◆ Selected passage
╔══
The attempted takeover of Cricket South Africa by the South African Sports Confederation and Olympic Committee (Sascoc) will open the door for the Proteas to be suspended from international action by the ICC.
Sascoc, as the government-appointed controlling body for all high-performance sport in South Africa, had been approached by the CSA Board to help with their governance scandal. But on Thursday evening, angered by the continued refusal of CSA to show them the Fundudzi Forensic Report that led to the dismissal of former CEO Thabang Moroe, Sascoc demanded that the CSA Board and senior executives step down.
In a letter to the CSA Members Council, Sascoc announced that they will set up a task team to conduct an investigation into CSA's affairs, but with the Board, acting CEO Kugandrie Govender, increasingly powerful Company Secretary Welsh Gwaza and acting chief commercial officer Thamie Mthembu all seemingly suspended, it is unclear who will actually fulfil the day-to-day running needs of CSA.
The move is also contrary to the regulations of the International Cricket Council, which forbids government interference in the running of the sport. The ICC last year suspended Zimbabwe after their board was replaced by the government sports commission. The ICC ban only lasted three months, being lifted once the ZCB was deemed to be compliant, but meant Zimbabwe did not play in a crucial T20 World Cup qualifier.
CSA took their time responding to the crisis, only issuing a statement in the early hours of Friday morning which said they "did not agree" with Sascoc's move and that the CSA Board of Directors and the Members Council would hold a joint workshop this weekend to discuss "critical issues".
While saying they are committed to further engagement with Sascoc, CSA also made the threat of legal action to counter the intervention.
While the CSA Board have kept the Fundudzi Forensic Report as a closely-guarded secret, hampering the efforts of the Members Council, who commissioned it, to access it, it is believed Moroe was fired based on excessive credit card use; falling out with key stakeholders such as the players' union, sponsors and the media; and insubordination for not co-operating with the investigation.
But the refusal of the Board to release the contents of the full report has led to rampant speculation that their Directors and some senior staff are also implicated in wrongdoing.
╚══
◆ Information provided
╔══
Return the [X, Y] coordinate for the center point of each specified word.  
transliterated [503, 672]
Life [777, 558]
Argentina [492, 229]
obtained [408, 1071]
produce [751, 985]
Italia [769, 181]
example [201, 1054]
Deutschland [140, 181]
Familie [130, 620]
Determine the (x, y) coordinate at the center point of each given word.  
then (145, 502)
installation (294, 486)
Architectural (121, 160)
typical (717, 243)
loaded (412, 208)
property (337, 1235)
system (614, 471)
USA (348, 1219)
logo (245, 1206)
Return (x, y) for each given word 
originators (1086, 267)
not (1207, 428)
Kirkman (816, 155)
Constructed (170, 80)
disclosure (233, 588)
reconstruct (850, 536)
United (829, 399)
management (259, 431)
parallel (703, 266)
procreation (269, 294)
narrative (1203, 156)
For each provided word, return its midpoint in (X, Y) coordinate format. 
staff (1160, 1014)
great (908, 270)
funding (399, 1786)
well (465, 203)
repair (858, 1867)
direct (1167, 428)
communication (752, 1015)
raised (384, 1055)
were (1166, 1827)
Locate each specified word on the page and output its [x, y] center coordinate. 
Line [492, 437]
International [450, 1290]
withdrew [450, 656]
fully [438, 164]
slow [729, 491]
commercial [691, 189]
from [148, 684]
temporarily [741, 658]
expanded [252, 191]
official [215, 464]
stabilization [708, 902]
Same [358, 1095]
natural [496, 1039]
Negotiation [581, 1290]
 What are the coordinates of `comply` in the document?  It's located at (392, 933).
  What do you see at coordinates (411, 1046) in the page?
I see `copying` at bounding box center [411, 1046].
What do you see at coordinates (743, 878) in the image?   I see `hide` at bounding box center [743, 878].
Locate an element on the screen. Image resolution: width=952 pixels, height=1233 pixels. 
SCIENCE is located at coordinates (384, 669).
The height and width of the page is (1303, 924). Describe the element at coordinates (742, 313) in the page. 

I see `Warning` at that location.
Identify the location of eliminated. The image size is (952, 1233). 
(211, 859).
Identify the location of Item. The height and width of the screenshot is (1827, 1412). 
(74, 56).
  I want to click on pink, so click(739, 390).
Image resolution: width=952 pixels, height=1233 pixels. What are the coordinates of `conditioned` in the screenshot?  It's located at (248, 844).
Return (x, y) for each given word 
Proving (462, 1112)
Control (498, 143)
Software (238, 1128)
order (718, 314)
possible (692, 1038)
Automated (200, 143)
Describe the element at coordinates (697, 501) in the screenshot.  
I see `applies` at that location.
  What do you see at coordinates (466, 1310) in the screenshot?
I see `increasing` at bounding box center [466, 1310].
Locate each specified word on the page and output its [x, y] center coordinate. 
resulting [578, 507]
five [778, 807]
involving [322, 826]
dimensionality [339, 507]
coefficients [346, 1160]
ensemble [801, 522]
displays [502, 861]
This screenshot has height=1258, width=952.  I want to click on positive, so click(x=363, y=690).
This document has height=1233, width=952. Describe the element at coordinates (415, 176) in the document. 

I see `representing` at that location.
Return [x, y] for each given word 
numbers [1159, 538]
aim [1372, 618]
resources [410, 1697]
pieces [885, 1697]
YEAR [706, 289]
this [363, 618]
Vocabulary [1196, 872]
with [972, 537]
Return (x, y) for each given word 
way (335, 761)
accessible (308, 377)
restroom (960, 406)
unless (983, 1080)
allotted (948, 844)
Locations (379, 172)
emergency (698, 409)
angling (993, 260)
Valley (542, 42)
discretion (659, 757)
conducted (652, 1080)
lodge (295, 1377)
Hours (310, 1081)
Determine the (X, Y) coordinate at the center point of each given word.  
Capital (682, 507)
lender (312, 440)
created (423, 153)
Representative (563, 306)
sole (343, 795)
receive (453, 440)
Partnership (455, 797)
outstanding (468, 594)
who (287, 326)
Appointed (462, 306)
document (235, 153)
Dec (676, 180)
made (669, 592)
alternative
╚══
◆ Problem A
Judge whether each statement agrees with the Cricket South Africa article, answering yes or no and quoting the article's deciding words: (i) The ICC's suspension of Zimbabwe lasted three months. (ii) CSA's statement said it agreed with Sascoc's move. (iii) The Members Council commissioned the Fundudzi Forensic Report.
◆ Problem B
Reproduce everything in the Cricket South Africa article from "In a letter" down to "needs of CSA.".

◆ Answer area A
(i) Yes: "The ICC ban only lasted three months"
(ii) No: "said they "did not agree" with Sascoc's move"
(iii) Yes: "the Members Council, who commissioned it"

◆ Answer area B
In a letter to the CSA Members Council, Sascoc announced that they will set up a task team to conduct an investigation into CSA's affairs, but with the Board, acting CEO Kugandrie Govender, increasingly powerful Company Secretary Welsh Gwaza and acting chief commercial officer Thamie Mthembu all seemingly suspended, it is unclear who will actually fulfil the day-to-day running needs of CSA.